# Fertilizer in the mist water?



## Guest (Oct 1, 2005)

I was wondering if you're supposed to add a small amount of fertilizer when misting the plants.

I'll be using Coco Bedding which needs to be fertilized when used as potting substrate. If I don't add anything to the distilled mist water, it seems like the fertilizer would be washed away as it drains from the bottom.


----------



## mack (May 17, 2005)

there are a few exceptions, but in general you want to avoid fertilizers (and pesticides) anywhere near your frogs. as soon as you have frogs in the viv your fertilizer problems are over, the frogs poop a lot! assuming that you are going to quarentine your frogs, if you want to add fertilizer to your viv in the mean time try adding a springtail culture. you can feed the culture in the viv and get a nice slow trickle of nutrients to the plants. the bonus is that when you add the frogs, they will really enjoy eating the springtails which hopefully are well established in your tank.


----------



## Guest (Oct 1, 2005)

I'll try the springtails. Black Jungle recommends Dyna-gro for the coco bedding. Will it be ok to use this initially on the substrate, just to get the plants going?


----------



## Auhsoj27 (Jun 3, 2005)

According to the guys at Black Jungle, they continuously use Dyna-Gro on their tanks, even after frogs are introduced. I had asked them specifically about misting with Dyna-Gro and they said "no problem" other than potentially over fertilizing if you use it in the mist water ALL the time.


----------



## Guest (Oct 2, 2005)

Just to chime in here. Fertilizer is not needed. Frog poop is sufficient.


----------



## Michael Shrom (May 20, 2004)

If you are talking about hand misting and using fertilizer it shouldn't be a problem. I only fertilize occasionally and havn't done it for several months.
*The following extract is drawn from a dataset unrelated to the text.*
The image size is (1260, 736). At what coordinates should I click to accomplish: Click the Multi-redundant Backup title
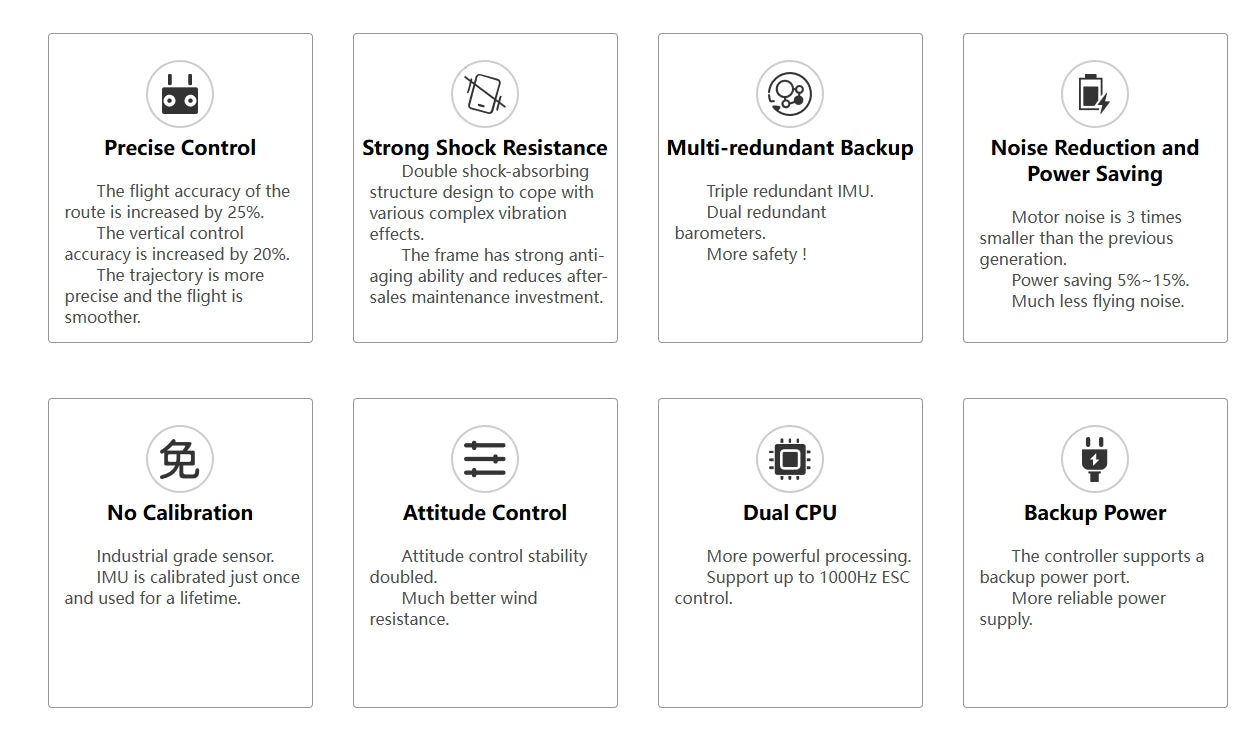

I wouldn't use fertilizer in an automatic misting system or weekly. I normally change the running and standing water in the terrarium after fertilizing.


----------



## Michael Shrom (May 20, 2004)

If you are talking about hand misting and using fertilizer it shouldn't be a problem. I only fertilize occasionally and havn't done it for several months. I wouldn't use fertilizer in an automatic misting system or weekly. I normally change the running and standing water in the terrarium after fertilizing.


----------